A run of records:
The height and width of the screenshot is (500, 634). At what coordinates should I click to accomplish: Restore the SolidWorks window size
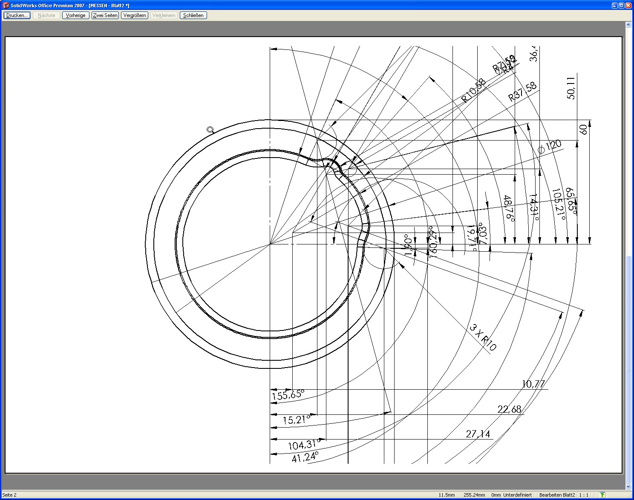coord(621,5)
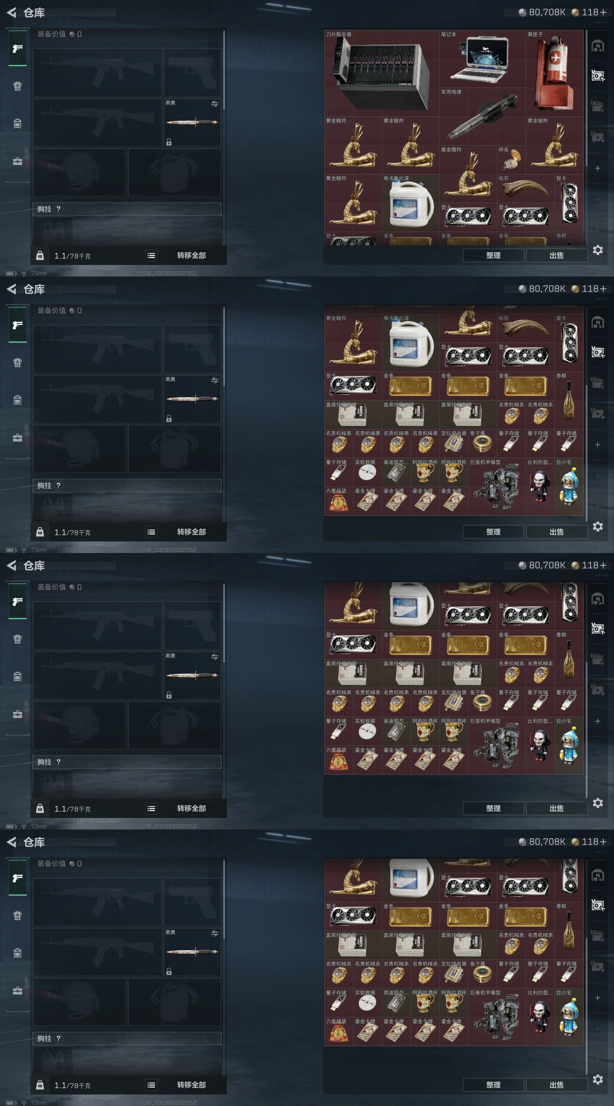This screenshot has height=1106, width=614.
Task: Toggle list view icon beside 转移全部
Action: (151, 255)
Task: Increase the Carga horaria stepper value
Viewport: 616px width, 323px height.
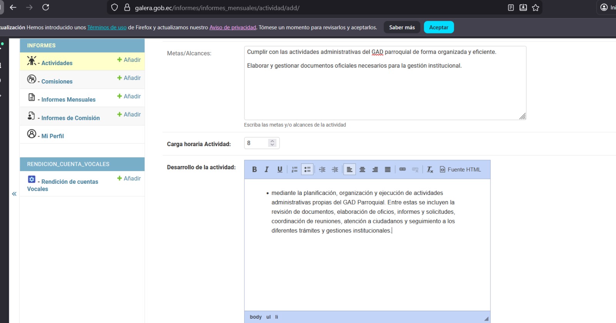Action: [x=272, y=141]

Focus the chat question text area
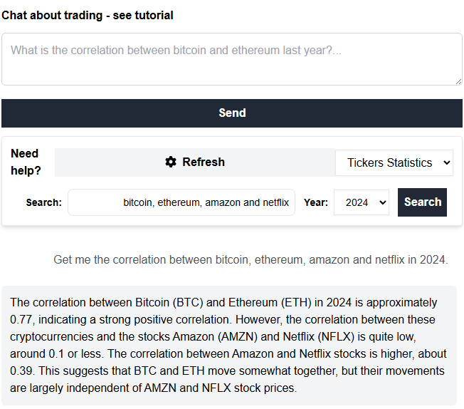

**EXERCISE**
Rewrite the records above with "Increase" swapped for "Decrease" and nothing else changed. Omit the pictures.

**WRITTEN ANSWER**
The height and width of the screenshot is (500, 634). At what coordinates should I click to accomplish: Restore the SolidWorks window size
coord(621,5)
This screenshot has height=1106, width=614.
Task: Toggle list view icon beside 转移全部
Action: (151, 255)
Task: Decrease the Carga horaria stepper value
Viewport: 616px width, 323px height.
Action: [x=272, y=141]

Focus the chat question text area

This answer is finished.